Вересов, быть может, и не понимал, но инстинктом чуял, что его удерживают от этого добрый взгляд и добрая ласка матери, на которые она не скупилась во время их свиданий, удерживает боязнь поразить ее сердце новой вестью, нанести ей душевное огорчение. И все это ставило его в крайне неловкое, запутанное и невыносимое положение. Он проклинал свою судьбу, свое богатство, нисколько ему не милое, свое каторжное положение, и все-таки сознавал всю бессмысленную, бесхарактерную безысходность из этой путаницы, в которую, почти помимо собственной воли, бросили его обстоятельства.

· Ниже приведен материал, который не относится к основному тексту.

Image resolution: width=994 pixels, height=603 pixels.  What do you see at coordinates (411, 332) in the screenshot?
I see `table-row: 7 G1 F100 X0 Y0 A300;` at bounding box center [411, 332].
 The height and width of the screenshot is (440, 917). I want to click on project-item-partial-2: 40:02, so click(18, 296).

Татьяна же Львовна очень хорошо умела каждый раз подмечать на его лице следы жестокой нравственной борьбы и печальных мучений, очень верно догадывалась о настоящей причине этого внутреннего состояния, которое он тщетно старался скрыть от ее глаз, и все-таки делала себя любящей матерью, участливо расспрашивала о причинах растерянности, на что, конечно, не получала ответа и продолжала по-прежнему дарить ему свои посещения, беспощадно усиливая этим нравственную пытку своего сына.
XXXV
«ЛИКУЙ НЫНЕ И ВЕСЕЛИСЯ, СИОНЕ!»
Был восьмой час вечера. Иван Вересов сидел у себя дома и ждал княгиню, которая обещала быть сегодня непременно. Странное чувство наполняло душу молодого человека: ему и хотелось, и не хотелось видеть ее, он и желал, и тоскливо боялся новой встречи с матерью; боялся потому, что знал, каким растопленным свинцом опять станут ложиться ему на душу ее материнские ласки и заботливые расспросы. А в то же время так хотелось и этих ласк, и этого участия!
Позвонили в прихожей, и на этот звонок Вересов сам бросился отворять двери, но, к удивлению своему, встретил не княгиню.
В комнату вошел с прилично грустным и скромно степенным видом Полиевкт Харлампиевич.
– Я к вам по делу… от ее сиятельства, княгини Шадурской, – начал он с обычной сдержанностью, когда хозяин усадил его в старое кресло покойника Морденки.
У Вересова екнуло и упало сердце.
– Княгиня сегодня только узнала, что по векселям ее и ее сына Владимира иск остановлен, – продолжал Хлебонасущенский. Это ее очень удивило… но… она благодарит вас за ваше великодушие.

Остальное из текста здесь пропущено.